2.2. Core Process of VQE Algorithm in Quantum Chemistry Simulation
Quantum chemistry simulation based on the VQE algorithm needs to combine quantum chemistry theory and quantum computing technology. Its complete process mainly includes four steps, which are closely related; deviations in any step will affect the final simulation results:
Step 1: Molecular system preprocessing. The structure of the target molecule (such as bond length, bond angle) is clarified, the simulation accuracy requirements are determined, appropriate quantum chemical approximations are selected to simplify the computational complexity of the molecular system, and the electronic configuration of the molecule is determined to lay the foundation for the subsequent Hamiltonian construction.

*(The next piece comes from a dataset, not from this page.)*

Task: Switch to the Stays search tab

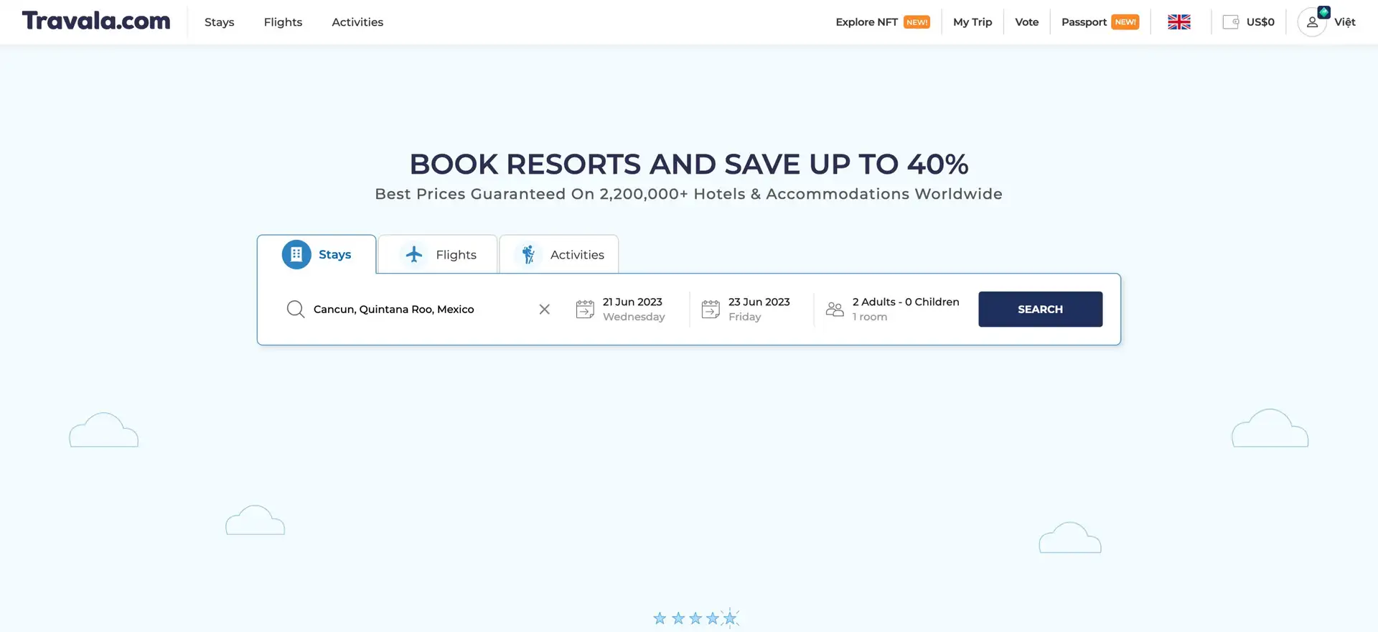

Step 2: Molecular Hamiltonian construction and mapping. According to quantum chemistry theory, the second-quantized Hamiltonian of the molecular system is constructed, which mainly includes kinetic energy terms and potential energy terms (electron–electron interaction, electron–nuclear interaction). Then, the fermion operators are converted into qubit operators (linear combinations of Pauli operators) through fermion-to-qubit mapping methods, obtaining the qubit Hamiltonian that can be processed on a quantum computer. This step is the core connecting quantum chemistry and quantum computing, and the choice of mapping method directly affects the complexity and measurement accuracy of the subsequent quantum circuit.

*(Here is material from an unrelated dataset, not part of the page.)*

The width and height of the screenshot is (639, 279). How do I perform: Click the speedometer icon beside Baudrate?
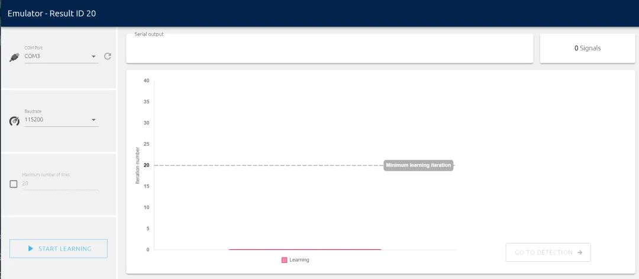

Step 3: VQE algorithm parameter configuration and quantum simulation. The structure of the ansatz circuit is designed, the number and initial values of variational parameters are determined; a suitable classical optimizer is selected, and parameters such as the number of optimization iterations and convergence threshold are set; quantum hardware (or quantum simulator) is used to run the ansatz circuit, the trial wavefunction is prepared, the expected value of the Hamiltonian is measured, the energy estimate under the current parameters is obtained, and the variational parameters are iteratively optimized through the classical optimizer until the energy converges.
Step 4: Verification and analysis of simulation results. The ground state energy obtained by the VQE algorithm is compared with the results of classical computing methods (such as coupled cluster method, density functional theory) to verify the simulation accuracy; the error sources in the simulation process are optimized, and the effect of each influencing factor on the simulation results is evaluated. If the accuracy does not meet the requirements, relevant parameters (such as ansatz structure, mapping method, optimizer) need to be adjusted, and the simulation should be performed again.
In summary, the quantum chemistry simulation of the VQE algorithm is a process of synergy among multiple links and parameters. The characteristics of the molecular system, the design of algorithm parameters, the performance of quantum hardware, and the selection of auxiliary technologies all directly affect the accuracy, efficiency, and stability of the simulation. The following sections will systematically analyze these influencing factors.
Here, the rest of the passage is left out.